_Problem description:_
Pick out every line of the items that contains the word "size", matching case exactly, and copy each one.

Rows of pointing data
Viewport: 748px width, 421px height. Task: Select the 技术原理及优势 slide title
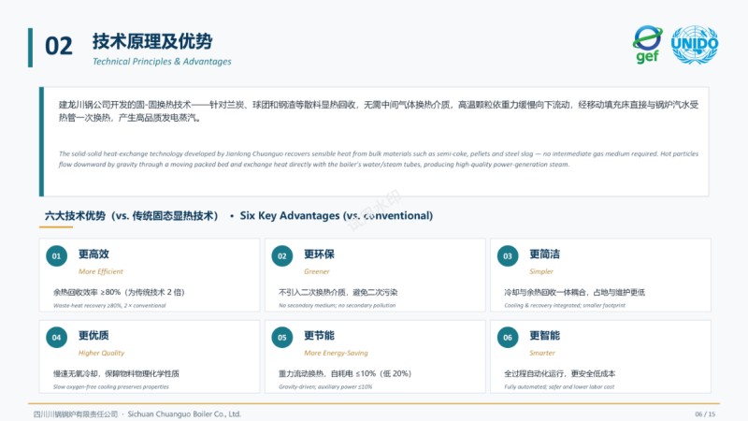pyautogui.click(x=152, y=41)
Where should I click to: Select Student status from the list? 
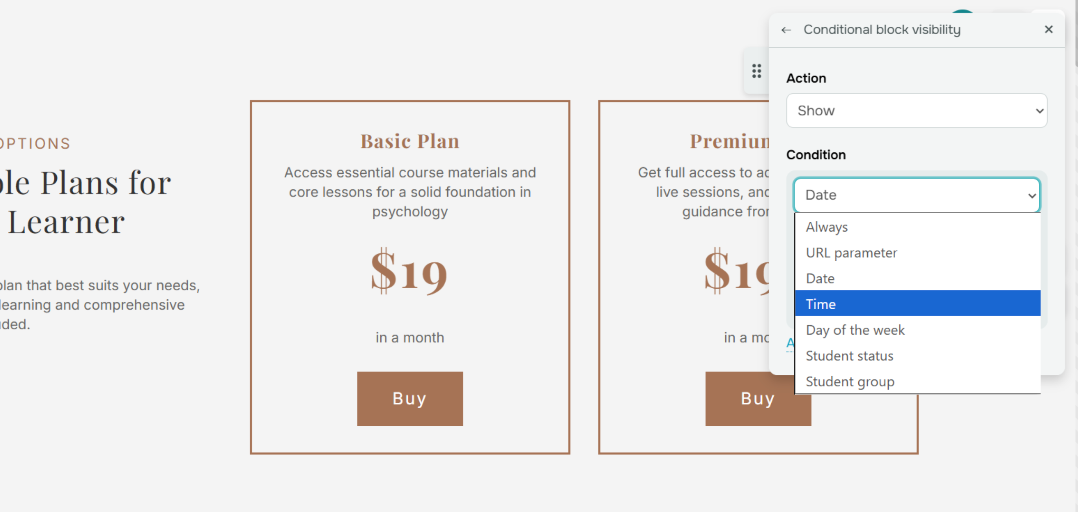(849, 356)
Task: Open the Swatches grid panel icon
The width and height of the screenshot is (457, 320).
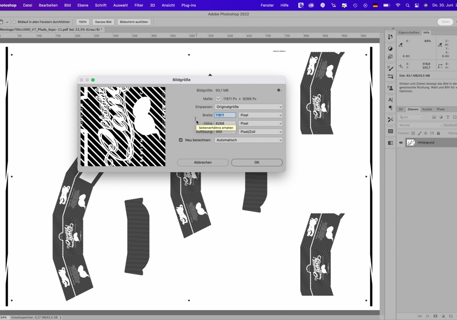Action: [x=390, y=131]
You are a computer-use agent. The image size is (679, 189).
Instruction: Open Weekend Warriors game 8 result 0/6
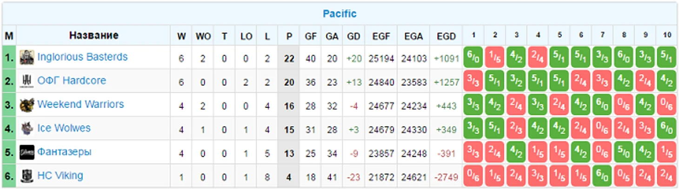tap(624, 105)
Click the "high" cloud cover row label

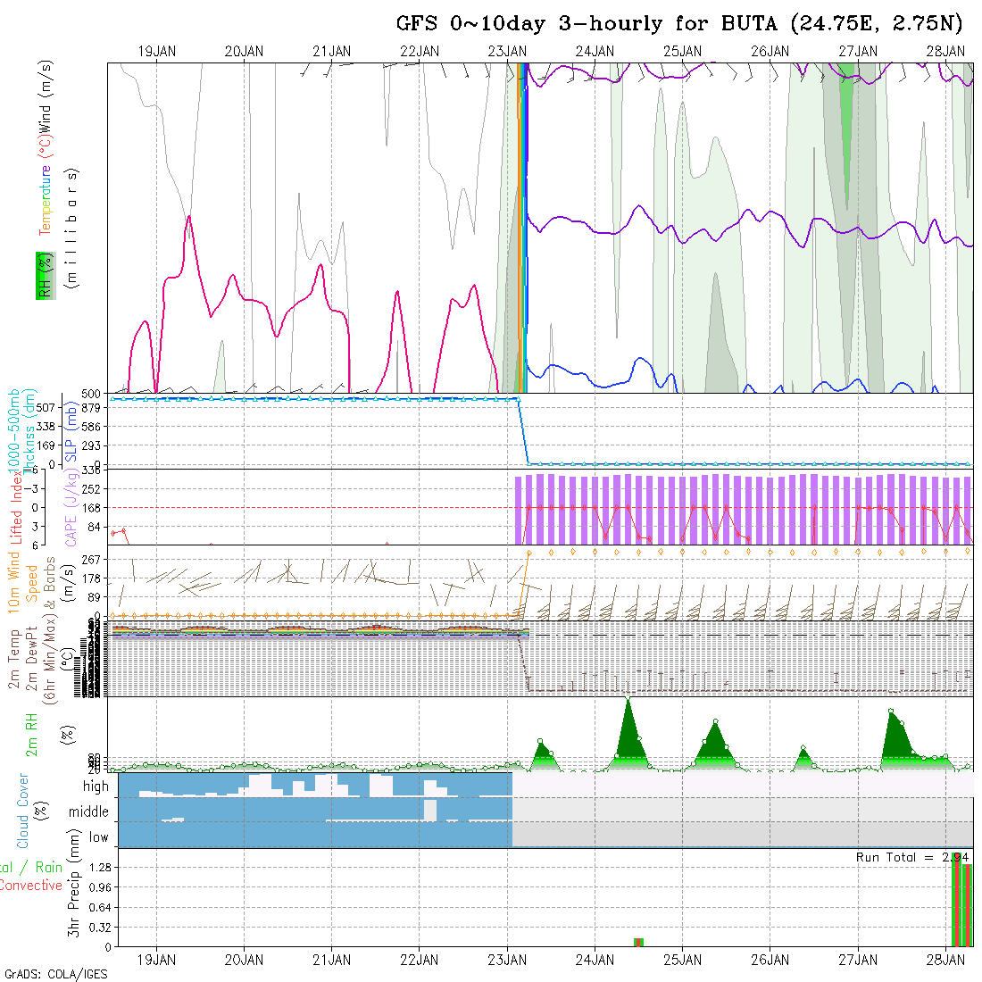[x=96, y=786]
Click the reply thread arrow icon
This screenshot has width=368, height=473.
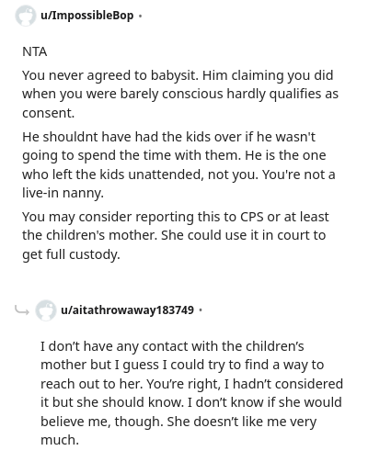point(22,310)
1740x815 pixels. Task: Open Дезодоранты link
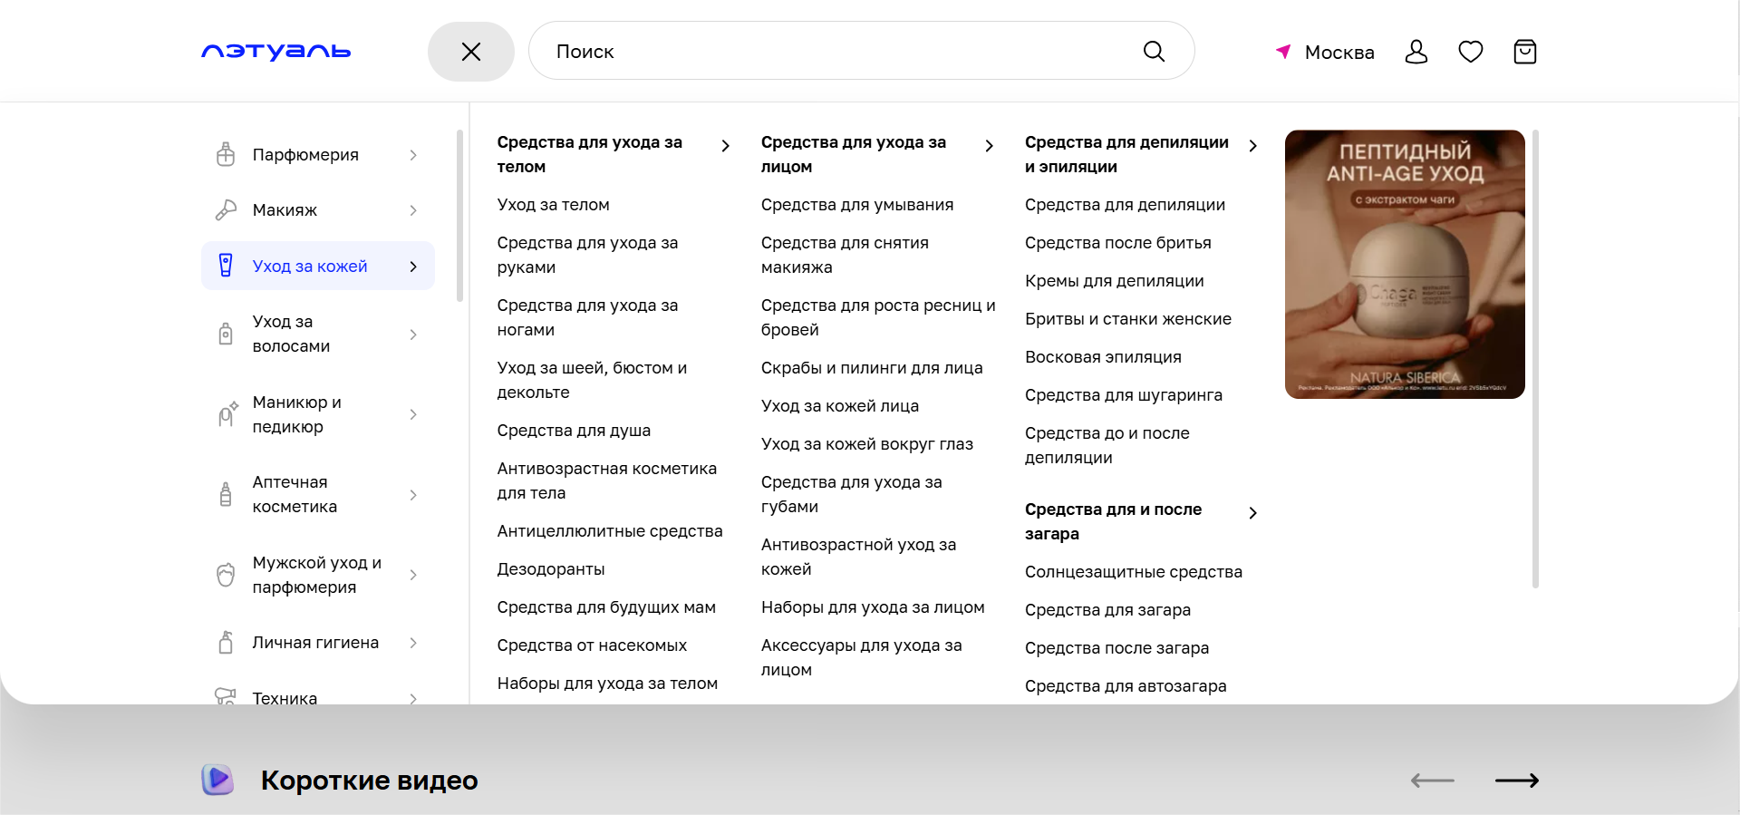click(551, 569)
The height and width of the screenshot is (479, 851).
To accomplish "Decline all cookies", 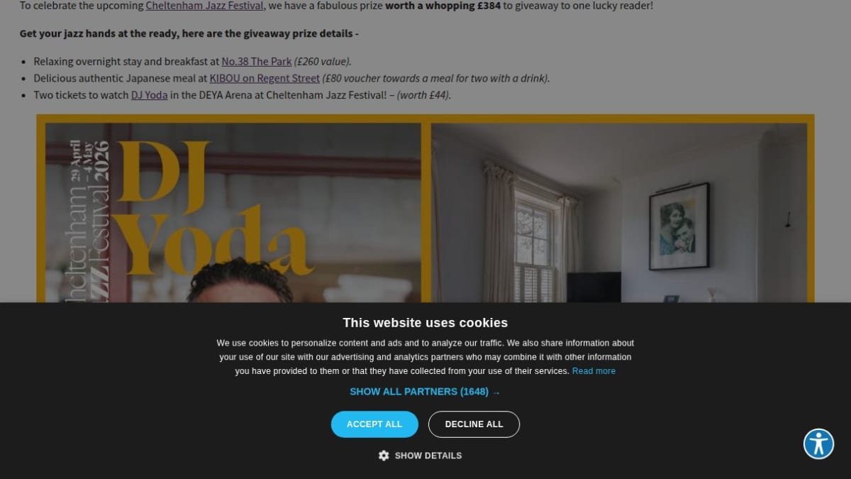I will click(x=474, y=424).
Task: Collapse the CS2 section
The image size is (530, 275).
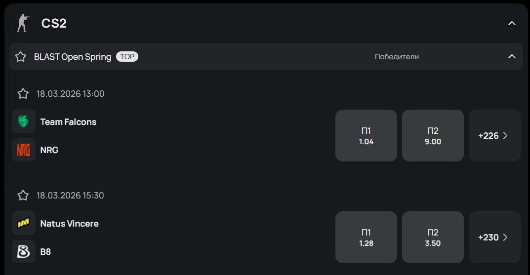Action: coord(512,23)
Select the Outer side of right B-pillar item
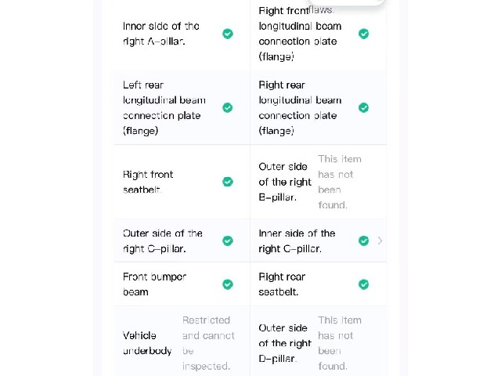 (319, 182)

_The solution:_
You are a computer-use agent. The image size is (679, 189).
The image size is (530, 275).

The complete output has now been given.